Challenges faced included: 

  • legal and administrative barriers (e.g. limited labor market access for asylum seekers and asylum only granted temporarily); 
  • lack of institutional support or poor resourcing of available support (e.g. lack of coordination among different integration tools, lack of staff in government agencies, lack of available knowledge about host country, lack of tailor-made approaches); 
  • economic and labour market challenges (e.g. low demand in labor, high competition for low-qualified jobs, exploitation and undeclared work); 
  • language, qualification and educational challenges (e.g. lack of language skills, little work experience, loss of skills and disruption of the education path, forced inactivity, time- and cost-consuming recognition of qualifications and skills) 
  • social challenges (e.g. discrimination, lack of social networks, psychological barriers, poverty). 

How challenges were overcome: 

  • Development of the skills and employability of beneficiaries 

Offering specific vocational trainings has been useful to transfer technical and transversal skills that enhance the chances to achieve the desired employment and preferred career choice. Specific trainings were also helpful to increase the existing competencies of participants, giving them the opportunity of entering in the labour market at a higher level. Part of the courses were designed in a "tailor-made" manner by considering goals, ambitions and professional projects of the involved beneficiaries. Each training course respects important sustainability and accessibility requirements for beneficiaries by using tools, methodologies and classroom approaches delivered by teachers specialized in training for people from foreign origin and establishing collaborative experience in previous projects developed by the Adecco Foundation for refugees. 
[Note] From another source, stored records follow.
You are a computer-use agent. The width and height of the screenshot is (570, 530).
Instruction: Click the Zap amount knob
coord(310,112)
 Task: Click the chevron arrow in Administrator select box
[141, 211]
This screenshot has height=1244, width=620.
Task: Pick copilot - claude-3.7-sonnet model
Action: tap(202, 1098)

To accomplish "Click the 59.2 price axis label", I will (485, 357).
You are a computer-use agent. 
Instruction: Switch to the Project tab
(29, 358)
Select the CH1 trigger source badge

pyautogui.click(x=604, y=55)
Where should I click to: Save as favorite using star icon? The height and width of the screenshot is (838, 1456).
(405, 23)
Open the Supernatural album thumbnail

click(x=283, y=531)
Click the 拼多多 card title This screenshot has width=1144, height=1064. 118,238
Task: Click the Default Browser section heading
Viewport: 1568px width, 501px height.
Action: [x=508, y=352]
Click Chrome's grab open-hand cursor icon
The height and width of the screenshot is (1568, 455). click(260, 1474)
Every inclusion path is agreed upon with the refugee and their referent social worker in order to implement an active and participatory process of self-empowerment and self-efficiency (coping). 

  • Development of “train the trainer” sessions with relevant public officers, NGOs, and NPOs in order to share best practices, methodologies, and approaches and in order to implement corporate partnerships and foster private/public networking (capacity building and participatory needs analysis with “world café”). 
  • Promoting equal opportunities and diversity management in the organizations with specific audiences (Diversity & Inclusion sessions). 
  • Facilitating the dialogue with public stakeholders (Minister of Interior, NGOs, NPOs) in order to manage legal matters, develop geographical mobility systems, and promote data analysis and new methodologies and approaches. 

Results of the Good Practice

  • Self-reliance: more than 50% of beneficiaries have been hired on a fixed term-permanent contract and could live outside the reception facilities providing for their family and contributing to the host society; 
  • Improvement of professional skills: 100% of beneficiaries enhanced their own professional skills by attending the vocational guidance and training activities; 
  • Successfully testing inclusion paths based on a systemic approach: vocational, professional training, housing, geographical mobility and outreach sessions for companies; 
  • Increased number of refugees benefiting from the project methodologies as result of the activities reaching a wider audience; 
  • Implementation of private-public partnerships;  
  • Increased awareness about benefits of diversity management in the private sector through the guidelines contained in the “Inclusion work paths for Refugees”. 

Next Steps  

The new project, MEP (Modelling  Employability Process for refugees), wants to institutionalize and give sustainability to the interregional labor mobility process to facilitate the access to the job market to those refugees with “medium and high employability profile” hosted in the reception system in the area with high unemployment rate.